# RECORD EXCERPTS:
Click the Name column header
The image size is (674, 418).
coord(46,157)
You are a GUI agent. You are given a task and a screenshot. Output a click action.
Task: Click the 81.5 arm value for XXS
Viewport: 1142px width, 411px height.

# TASK REQUIREMENTS:
Verbatim reproduction is required for the line holding "You are a GUI" and for every line after it in the records, with no other line included.

# THE ANSWER:
You are a GUI agent. You are given a task and a screenshot. Output a click action.
Task: Click the 81.5 arm value for XXS
Viewport: 1142px width, 411px height.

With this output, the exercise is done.